Description: Pocahontas Statue, Gravesend.Text Box: Figure 1: Statue of Pocahontas at Gravesend. Received from http://www.geograph.org.uk/photo/112423Pocahontas was an extremely influential figure of her time. She affected many of those around her, whether it was the English, the colonists or even her native people. In a time of great cultural disparity, she was a necessary bridge between cultures, one that made it possible for the old world to see into the wilderness that was their colonies. Her transformation from being viewed as a native, senseless savage to a refined, Christian Englishwomen also proved that the many thousands upon millions of natives in this land could be changed and created into ideal people, those who are safe and benign with their lives. Her reform gave Native Americans hope for peace, and the English hope that all could be converted to the day’s English standards. Throughout her life, Pocahontas had a very colorful history, filled with action and events leading up to her death in England, where she is honored with a cast of a bronze statue made to commemorate her final resting place. (See figure 1)

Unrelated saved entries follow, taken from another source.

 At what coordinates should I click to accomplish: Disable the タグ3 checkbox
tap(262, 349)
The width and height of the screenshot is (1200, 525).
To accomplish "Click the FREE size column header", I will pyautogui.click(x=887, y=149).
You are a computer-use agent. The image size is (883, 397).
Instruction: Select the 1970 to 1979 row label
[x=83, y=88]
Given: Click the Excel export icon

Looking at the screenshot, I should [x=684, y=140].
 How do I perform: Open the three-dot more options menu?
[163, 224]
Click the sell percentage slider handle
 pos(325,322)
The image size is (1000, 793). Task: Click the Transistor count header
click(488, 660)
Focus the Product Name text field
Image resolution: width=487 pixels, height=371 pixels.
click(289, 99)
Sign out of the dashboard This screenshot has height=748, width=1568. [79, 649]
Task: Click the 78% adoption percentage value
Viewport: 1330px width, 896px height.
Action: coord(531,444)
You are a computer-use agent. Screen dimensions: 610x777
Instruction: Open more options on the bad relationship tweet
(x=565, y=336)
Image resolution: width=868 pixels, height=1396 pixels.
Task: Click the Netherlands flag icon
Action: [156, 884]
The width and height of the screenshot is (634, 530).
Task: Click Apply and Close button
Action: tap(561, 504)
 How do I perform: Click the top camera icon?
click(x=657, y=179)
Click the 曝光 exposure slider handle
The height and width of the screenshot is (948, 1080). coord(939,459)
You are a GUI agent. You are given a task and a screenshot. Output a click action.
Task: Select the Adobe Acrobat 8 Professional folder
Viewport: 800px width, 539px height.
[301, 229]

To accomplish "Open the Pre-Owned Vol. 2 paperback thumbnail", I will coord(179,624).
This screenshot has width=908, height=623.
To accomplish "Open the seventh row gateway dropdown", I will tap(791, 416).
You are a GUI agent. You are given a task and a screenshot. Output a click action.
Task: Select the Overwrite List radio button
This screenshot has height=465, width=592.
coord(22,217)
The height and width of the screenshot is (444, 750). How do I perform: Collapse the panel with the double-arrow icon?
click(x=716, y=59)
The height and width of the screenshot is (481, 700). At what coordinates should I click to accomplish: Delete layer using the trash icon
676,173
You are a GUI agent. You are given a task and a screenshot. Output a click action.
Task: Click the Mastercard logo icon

            Pocahontas had an immensely interesting history, causing her to be known as a symbol of many ideas. Pocahontas was born around what was thought around the late 1500’s, but her actual date of birth is unknown. Around the age of eight to twelve she met a ship captain named John Smith, to whom much of her life legacy can be accredited. As the story goes, John Smith was captured by the Powhatan. Right before his gruesome death, where he was to be beaten with stones, Pocahontas came to his rescue and saved him. As William Rasmussen brings up in “Pocahontas, Her Life and Legend,” she may have actually saved John Smith numerous times, but according to other sources, this event may have not taken place at all. Since Smith is the only person to have documented this occurrence, it’s possible that it was a ploy to elevate Pocahontas’s social status once she was in England.  After these encounters, the English captured Pocahontas by luring her onto Captain Samuel Argall’s ship. Amazingly, it is reported that she was treated fantastically, so much so that she converted to Christianity and was baptized, taking the name Rebecca. When her father, chief Powhatan, failed to meet the ransom of the colonists, Pocahontas remained in captivity, and eventually denounced her own people.  Within a year, she married John Rolfe and later bore a child, Thomas Text Box: Figure 2: Statue of Pocahontas at Jamestown. Taken from Received from http://moodle.stolaf.edu/file.php/33842/Pocahontas.Jamestown2.jpg. Description: C:\Users\Andrew\Downloads\Pocahontas.Jamestown2.jpgRolfe. Pocahontas’s amazing story ends quite abruptly, as she travels to England and was accepted as royalty, only to die shortly thereafter. Pocahontas created a very intricate and fantastic history of herself, and her history is honored by a bronze statue created in her honor in Jamestown and in England.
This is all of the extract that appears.